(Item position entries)
--- BEGIN ---

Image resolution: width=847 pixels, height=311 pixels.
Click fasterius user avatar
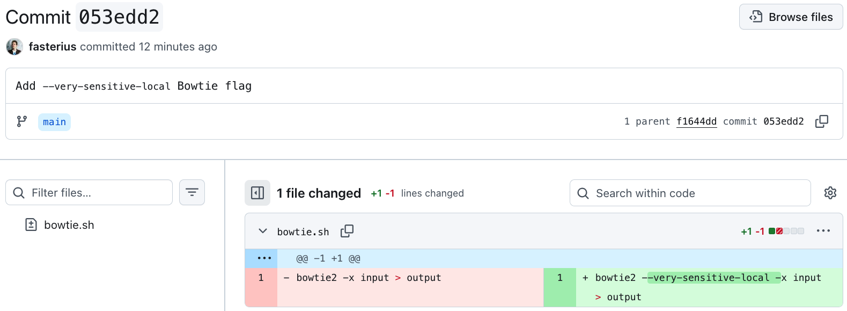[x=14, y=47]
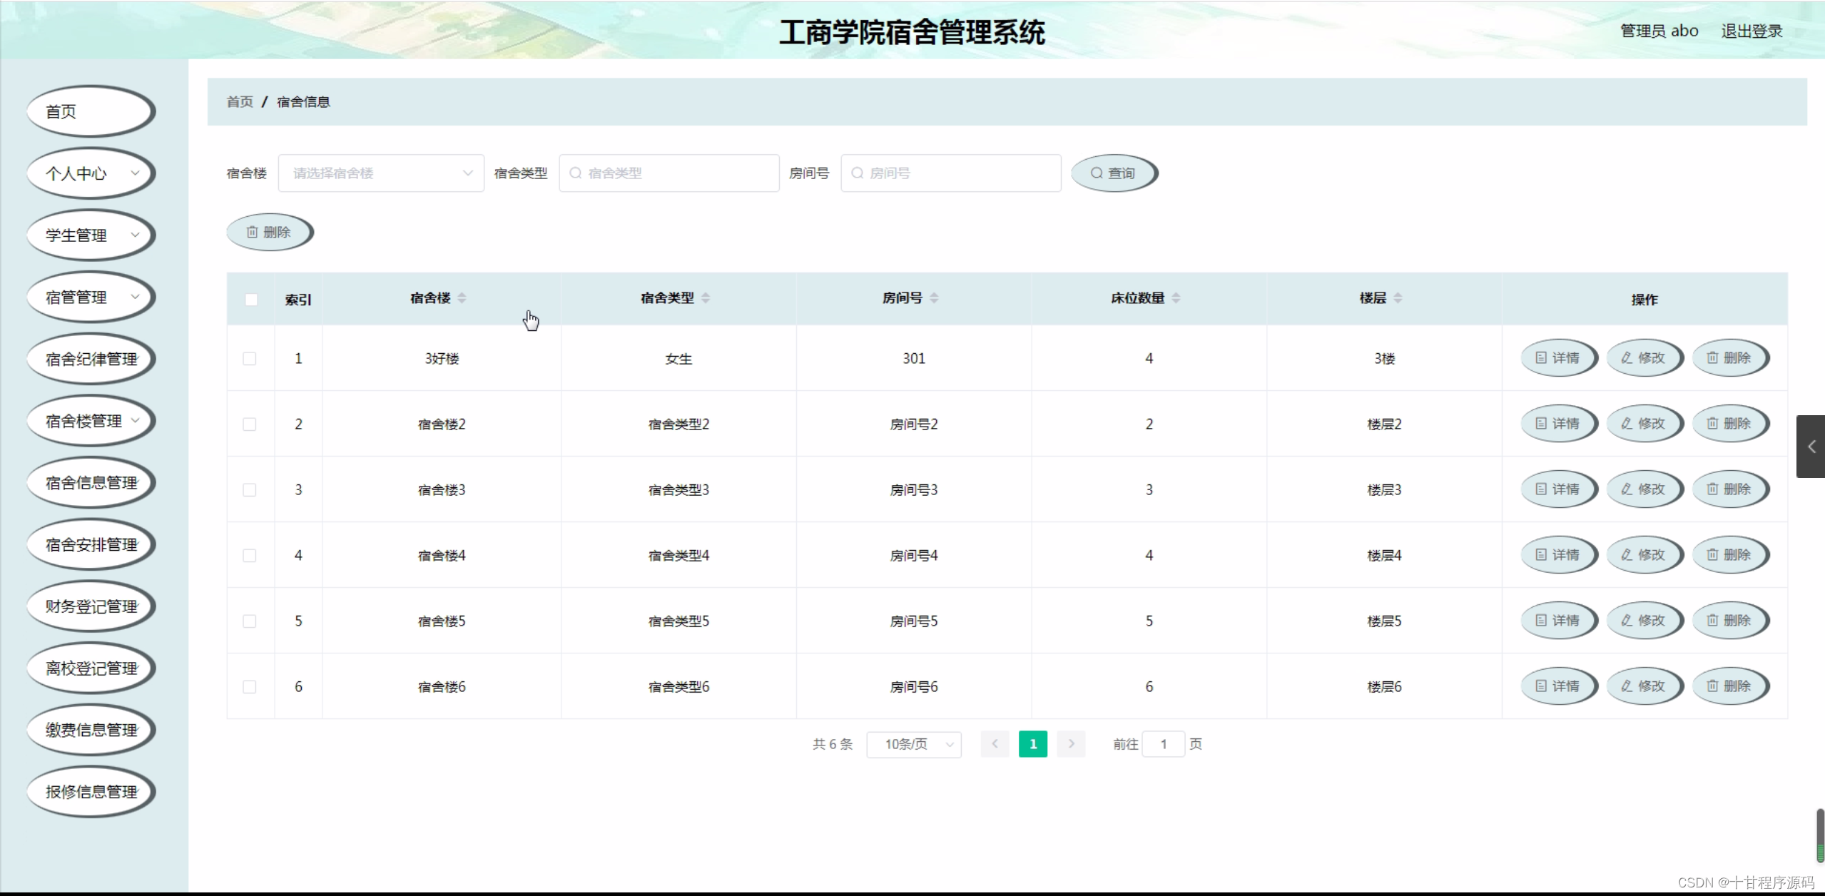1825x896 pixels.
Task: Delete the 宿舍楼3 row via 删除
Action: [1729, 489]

--- END ---

= WRITTEN EXERCISE =
Update all of the items above so that "user avatar" is replaced with "profile icon" and everything else is kept the same. Leave the pictures out of your reply.

= RESPONSE TO THIS TASK =
Image resolution: width=847 pixels, height=311 pixels.
Click fasterius profile icon
[x=14, y=47]
1825x896 pixels.
Task: Delete the 宿舍楼3 row via 删除
Action: [1729, 489]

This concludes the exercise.